原文】
枚乗(ばいじょう)曰く、「人の聞く無きを欲せば、言う勿きに若(し)くは莫(な)く、人の知る無きを欲することは、為すこと勿きに若くは莫し」と。薛文清(せつぶんせい)以て名言と為す。余は則ち以て未(いまだ)しと為す。凡そ事は当に其の心の何如を問うべし。心苟くも物有れば、己言わずと雖も、人将に之を聞かんとす。人聞かずと雖も、鬼神将に之を闞(うかが)わんとす。


【訳文】
枚乗が「人に聞かれたくないと望むならば、言わないにこしたことはない。また、人に知られたくないと思うならば、しないにこしたことはない」といっている。明代の儒者薛文清が、この語を名言であるとほめている(『従政名言』)が、私は、まだ十分でないと思っている。
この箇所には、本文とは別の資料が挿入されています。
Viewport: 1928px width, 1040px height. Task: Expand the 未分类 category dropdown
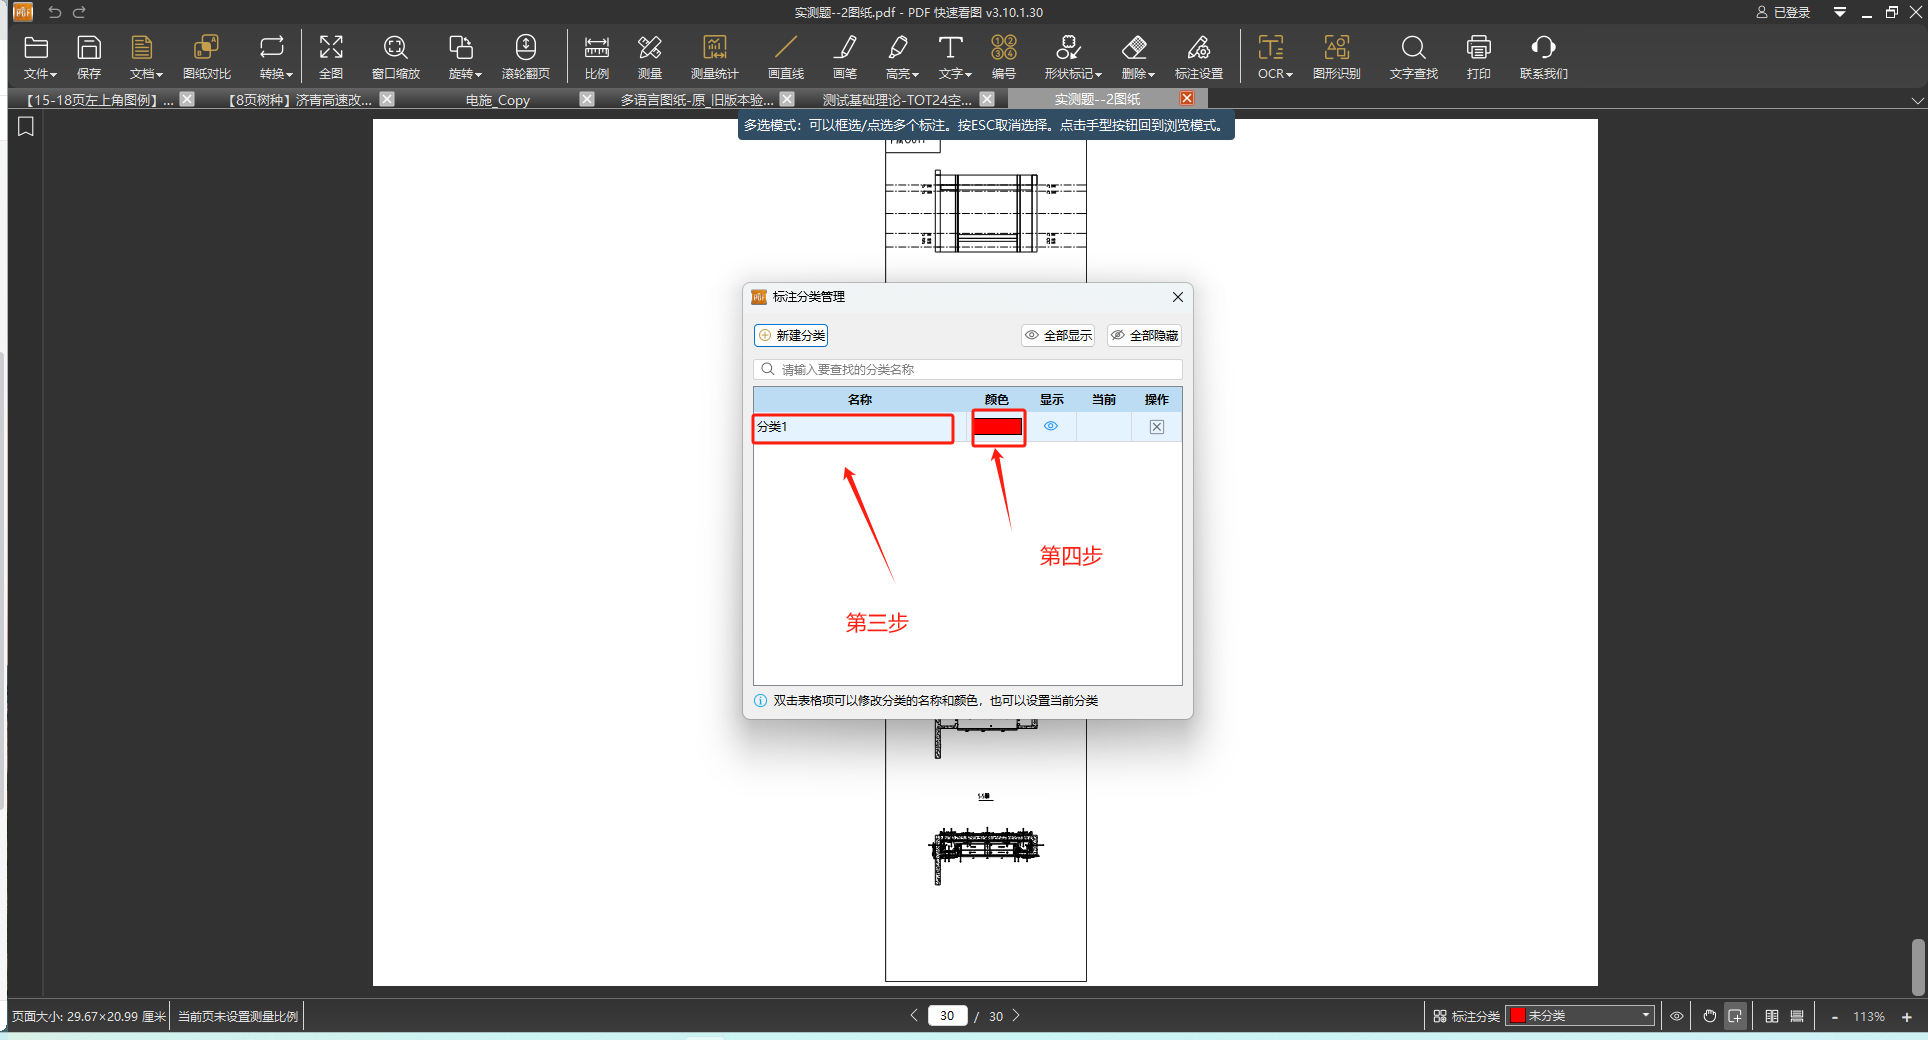tap(1580, 1016)
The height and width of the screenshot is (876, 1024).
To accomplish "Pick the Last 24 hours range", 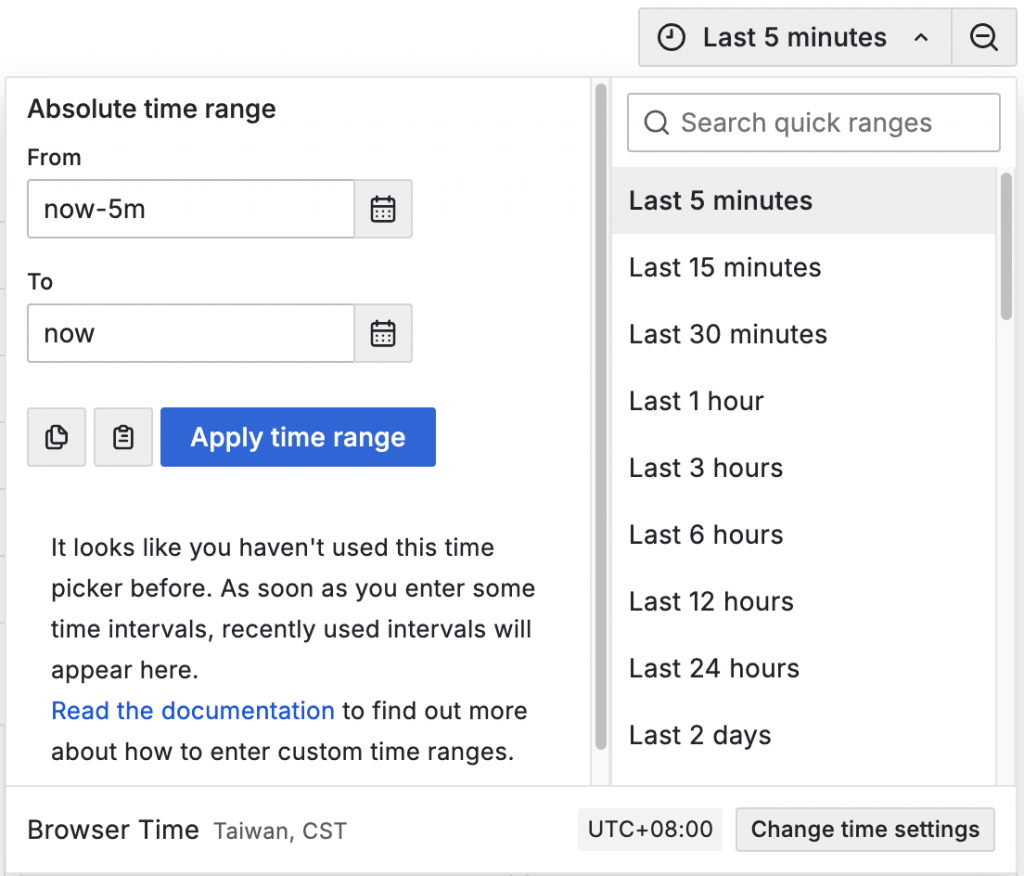I will click(714, 669).
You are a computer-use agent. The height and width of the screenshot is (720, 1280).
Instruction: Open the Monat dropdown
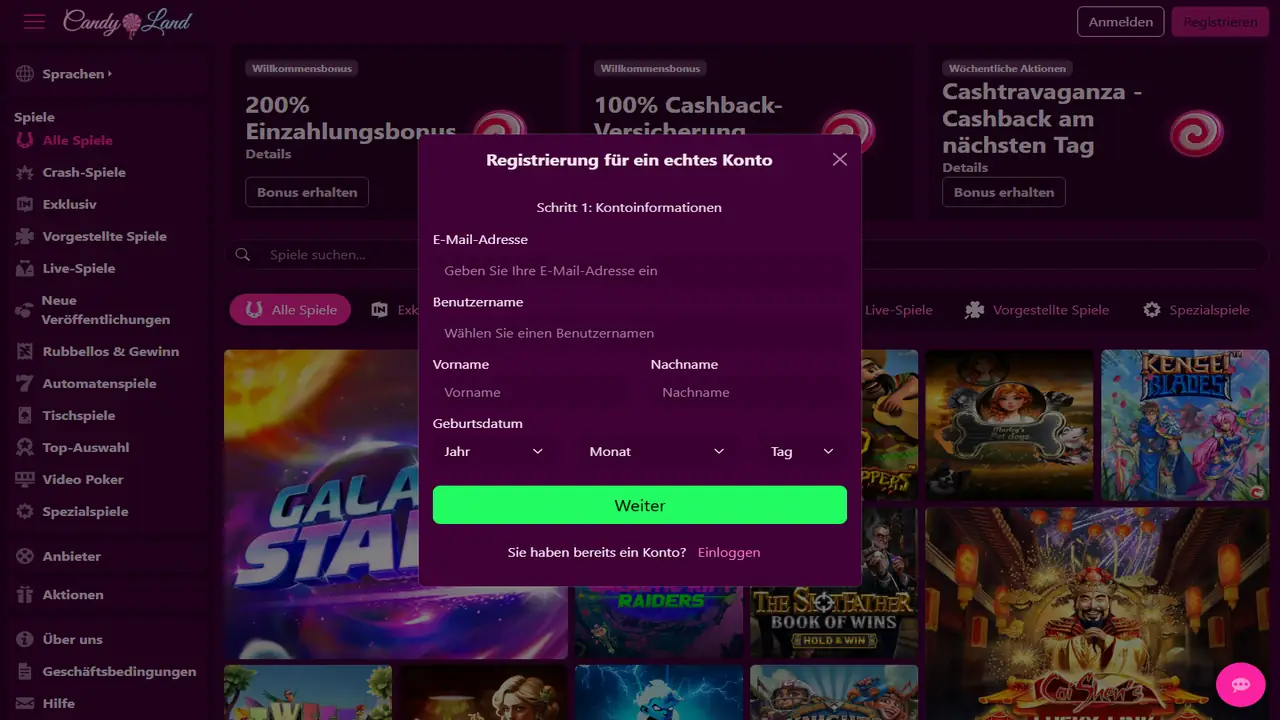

およそ物事は、それをなす人の心のいかんを問題にすべきであろうし、また人の耳に入らなくとも、鬼神がこれを窺い知ろうとするであろう。


【所感】
前漢の人である枚乗が「人に聞かれたくないと望むなら、自ら言わないにこしたことはない。人に知られたくないと望むなら、自ら行わないにこしたことはない。」と言った。明代の儒者である薛文清(せつぶんせい)が、このことばは名言だとしている。だが私は、まだ不十分だと思っている。およそ物事は、それをなす人の心の在り様が問題なのだ。かりにも心に一物を持っていれば、言葉を発せずとも、それは人の耳に届いたも同然である。また人の耳に入らなくとも、鬼神がこれを窺い知ることとなろう、と一斎先生は言います。
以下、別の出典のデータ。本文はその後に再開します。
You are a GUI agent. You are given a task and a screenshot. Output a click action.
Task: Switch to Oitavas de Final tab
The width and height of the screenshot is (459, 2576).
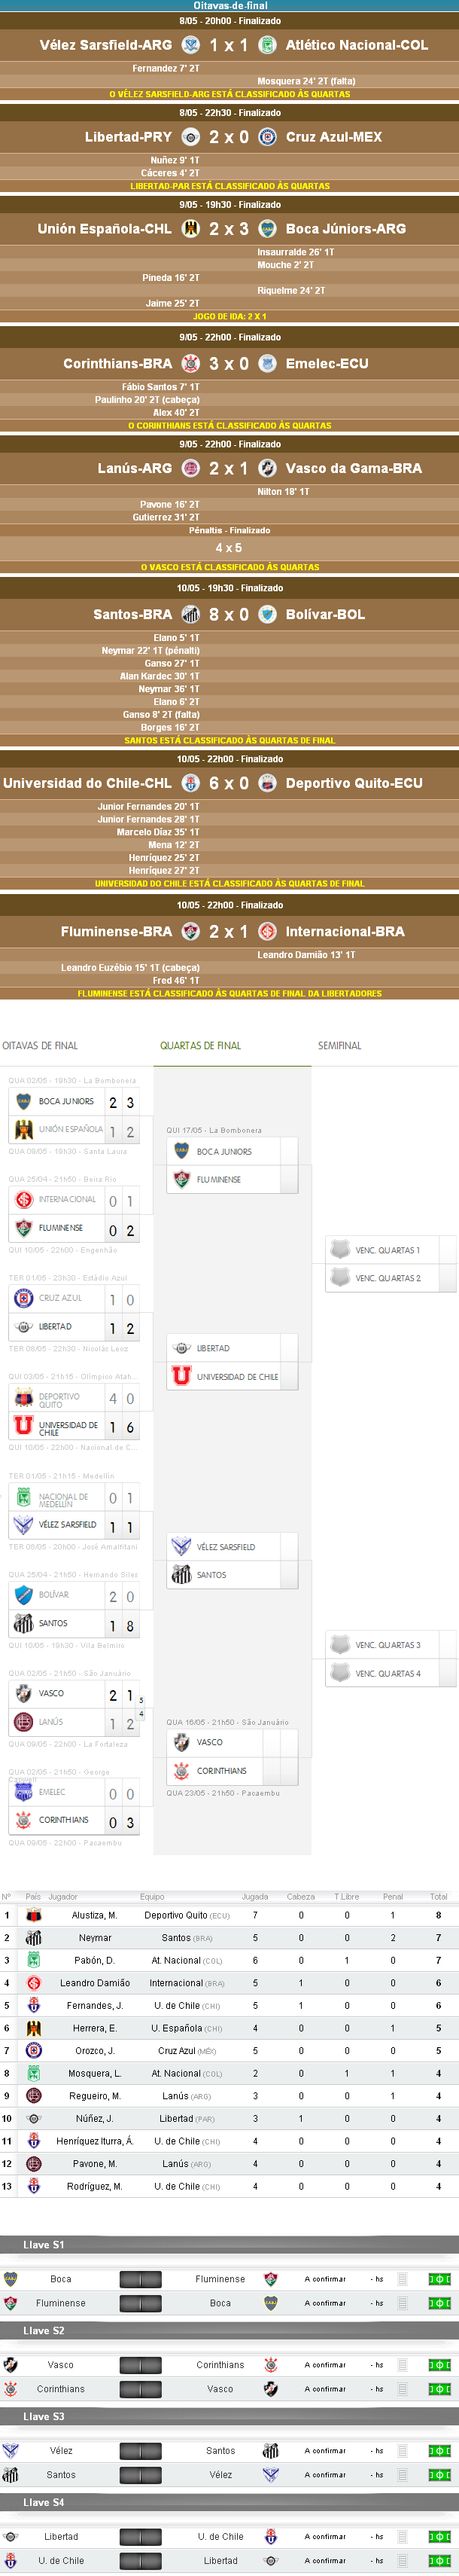tap(40, 1046)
この章句は、一聴すると昨日の章句と矛盾しているようにも思えます。


つまり、心に思っても口に出さなければ、それで傲慢心や欲を抑えたことになるはずではないかと。


しかし一斎先生は、心を慎む(抑制する)ことをただ口に出さずに我慢するというレベルより一段上に見ているのでしょう。


ここで言う「鬼神」とは、昨日述べた「天知る。地知る」と同じ解釈だと見てよいと思います。
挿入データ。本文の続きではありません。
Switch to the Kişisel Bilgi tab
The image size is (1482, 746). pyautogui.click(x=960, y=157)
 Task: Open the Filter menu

ここでも暗に独りを慎むことが推奨されていると見ることができます。


しかし、ここでも小生のような凡人はまず、枚乗の言うように、余計なことは言わない、人の眼につくような良くない行為を慎む、というところを意識した方が良さそうです。


その上で、一斎先生の仰るように、心の在り方を磨くためには何をすべきか?


その答えは、『言志四録』や『論語』といった古今の名著を学ぶこと、そして森信三先生が仰るように、偉人の伝記を読むことにあるはずです。